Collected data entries
-------

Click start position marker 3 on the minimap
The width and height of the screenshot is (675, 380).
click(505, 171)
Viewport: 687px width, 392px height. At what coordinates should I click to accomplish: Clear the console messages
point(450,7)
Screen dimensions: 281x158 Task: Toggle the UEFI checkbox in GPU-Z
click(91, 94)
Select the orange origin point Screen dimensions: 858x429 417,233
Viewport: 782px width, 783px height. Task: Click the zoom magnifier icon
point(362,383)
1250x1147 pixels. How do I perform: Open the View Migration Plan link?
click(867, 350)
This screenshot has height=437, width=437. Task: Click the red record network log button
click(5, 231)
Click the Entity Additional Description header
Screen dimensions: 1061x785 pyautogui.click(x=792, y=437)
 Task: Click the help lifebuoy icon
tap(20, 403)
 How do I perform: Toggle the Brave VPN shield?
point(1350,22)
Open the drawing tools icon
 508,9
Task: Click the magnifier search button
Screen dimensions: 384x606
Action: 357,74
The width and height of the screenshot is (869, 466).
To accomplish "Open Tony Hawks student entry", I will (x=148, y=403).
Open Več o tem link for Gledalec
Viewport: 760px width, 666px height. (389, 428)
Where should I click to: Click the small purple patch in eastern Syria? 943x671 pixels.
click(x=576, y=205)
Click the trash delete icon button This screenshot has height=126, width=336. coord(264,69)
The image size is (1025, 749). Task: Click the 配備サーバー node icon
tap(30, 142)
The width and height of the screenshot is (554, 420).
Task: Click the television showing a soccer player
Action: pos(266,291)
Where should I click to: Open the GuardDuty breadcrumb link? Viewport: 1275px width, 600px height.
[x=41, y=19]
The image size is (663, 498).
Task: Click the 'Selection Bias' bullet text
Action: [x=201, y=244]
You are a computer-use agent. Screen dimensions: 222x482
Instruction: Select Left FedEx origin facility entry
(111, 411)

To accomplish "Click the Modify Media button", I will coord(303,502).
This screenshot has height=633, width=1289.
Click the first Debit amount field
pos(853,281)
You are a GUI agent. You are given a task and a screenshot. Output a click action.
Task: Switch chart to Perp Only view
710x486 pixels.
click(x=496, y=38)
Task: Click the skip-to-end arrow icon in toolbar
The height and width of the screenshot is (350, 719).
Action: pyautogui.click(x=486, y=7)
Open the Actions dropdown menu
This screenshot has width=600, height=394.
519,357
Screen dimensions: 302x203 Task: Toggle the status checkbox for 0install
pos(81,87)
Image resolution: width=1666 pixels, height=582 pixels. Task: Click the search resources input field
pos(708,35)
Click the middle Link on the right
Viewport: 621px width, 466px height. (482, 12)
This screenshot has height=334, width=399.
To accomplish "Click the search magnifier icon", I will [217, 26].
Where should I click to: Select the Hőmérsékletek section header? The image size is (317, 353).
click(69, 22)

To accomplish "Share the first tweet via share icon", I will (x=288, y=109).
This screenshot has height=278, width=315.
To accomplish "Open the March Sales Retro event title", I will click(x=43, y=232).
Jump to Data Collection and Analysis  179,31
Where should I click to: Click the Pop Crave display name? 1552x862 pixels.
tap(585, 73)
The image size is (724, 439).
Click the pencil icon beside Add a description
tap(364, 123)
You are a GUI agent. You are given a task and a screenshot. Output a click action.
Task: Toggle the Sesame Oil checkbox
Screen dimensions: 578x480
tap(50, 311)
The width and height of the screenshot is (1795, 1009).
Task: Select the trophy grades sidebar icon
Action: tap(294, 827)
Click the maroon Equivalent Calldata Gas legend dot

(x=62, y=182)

-------

§ **Required work**: Lines with the word "will" in them should be copied from the preceding records.

§ **Your solution**:
To accomplish "Open Tony Hawks student entry", I will (x=148, y=403).
To accomplish "Click the Modify Media button", I will coord(303,502).
To accomplish "Click the search magnifier icon", I will [217, 26].
To accomplish "Share the first tweet via share icon", I will (x=288, y=109).
To accomplish "Open the March Sales Retro event title", I will click(x=43, y=232).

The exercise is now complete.